The large, unfathomable risks most biotech startups face make investors’ due-diligence process seem like shining a penlight into Carlsbad Caverns. Thus, venture capitalists often look to the stature and track record of the people involved as the best indicator of potential. Says Sirtris board member and co-founder Richard pops, CEO of Alkermes, a biotech concern in Cambridge: “pedigree is everything” in early-stage biotech.
Since combining forces with Sinclair, Westphal has organized what is arguably the most pedigree-rich scientific advisory board in biotech.
The Sirtris team wasted very little time reaching its first milestone, which was to develop “high throughput” screening tests that enabled it to quickly analyze nearly 500,000 compounds for resveratrol- like activity. The rapid-fire winnowing led to several potent molecules that promise to replicate resveratrol’s health benefits at doses hundreds of times smaller than are required with the natural substance. These two standard steps in drug development often take several years; Sirtris completed them in a little over a year.
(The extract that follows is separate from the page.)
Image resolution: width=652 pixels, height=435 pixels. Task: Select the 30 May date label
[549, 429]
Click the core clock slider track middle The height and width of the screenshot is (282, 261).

Of all the decisions Westphal has made the biggest may prove to be simply speed. Sirtris’s rapid push into clinical trials, the costliest stage of drug development, is likely to force it to raise more money soon. One option: license drug rights to big pharma concerns. But those who reach into pharma’s deep pockets tend to get entangled in its bureaucratic strings. Major decisions on developing a drug, for instance, must go through layers of managers.
Further, if Sirtris licenses rights to its drugs, it might hand over compounds to a pharma partner before their full value has been assessed and factored into the deal – the possibility that the drugs could treat many diseases of aging is still too tentative to put a pricetag on. Despite the controversy over how resveratrol works, there’s no telling how many diseases it can treat. And resveratrol’s ability to boost mitochondria, those cellular power plants, indicates Sirtris’s medicines will be highly versatile. In fact, the list of disorders thought to involve malfunctioning mitochondria includes adult-onset diabetes, heart disease, stroke, cancer, and Alzheimer’s and Parkinson’s diseases-all diseases of aging.
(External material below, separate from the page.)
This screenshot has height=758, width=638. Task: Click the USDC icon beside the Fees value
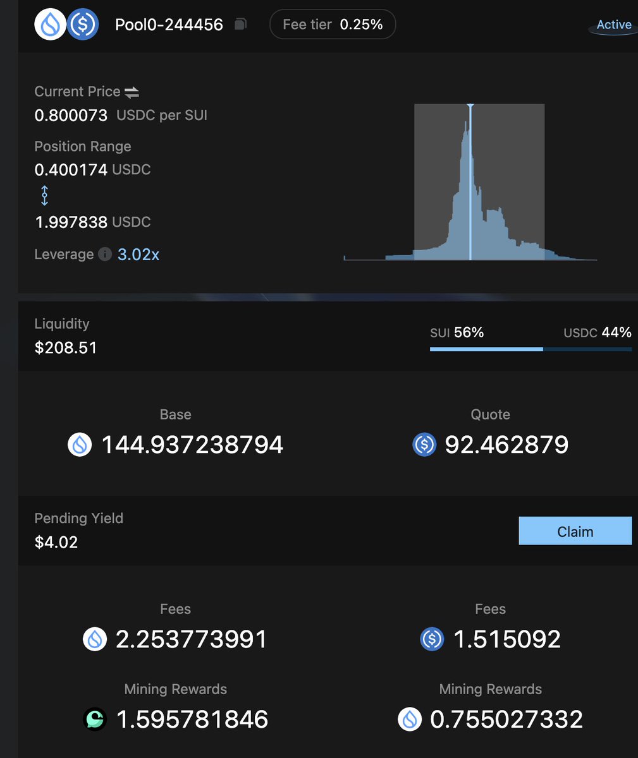(432, 639)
“If I had $500 million today,” says Westphal, “I’d be tempted to take our drugs into the clinic against two or three devastating neurological conditions and other metabolic diseases besides diabetes. That would be incredibly risky.
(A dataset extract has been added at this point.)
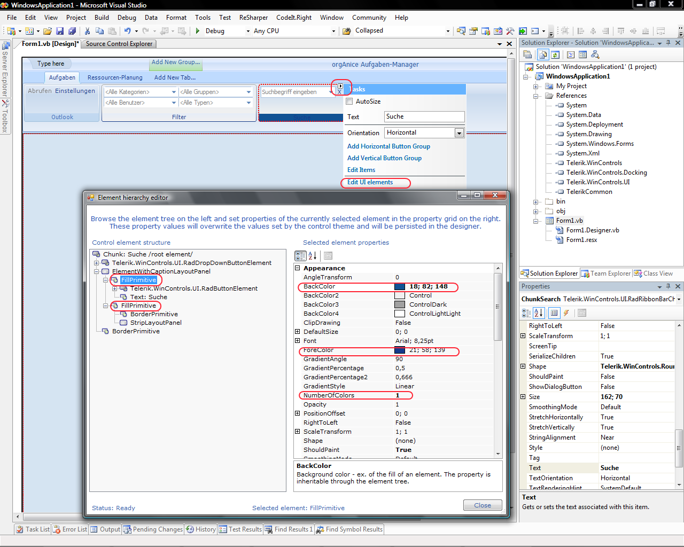Switch to the Source Control Explorer tab
Screen dimensions: 684x547
(119, 44)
At some point Sirtris will probably go public, raising the money Westphal would need to pursue this vision. In fact, the excitement about resveratrol may well allow Sirtris to make an initial public offering at an earlier stage of development than is feasible for most biotechs. Westphal declines to comment on that. When asked about it, though, he suddenly reverts to vortex-avoidance mode: “part of my job is to calm people down,” he says. “You have to remember, most things in biotech don’t work.”
Sobering words – especially for us hopeful resveratrol watchers of a certain age. But here’s an antidote: pour a glass of pinot noir, and while imbibing, step back and regard the big picture. Humanity has dreamed for millennia of medicines that extend life span. Sirtris may not fulfill the dream. But the company’s very existence shows that the quest for compounds that slow aging has been transformed from sorcery into the fairly routine process of pharmaceutical development. Thus, the dream is likely to be realized within, at most, a few decades. The question now is when, not if.”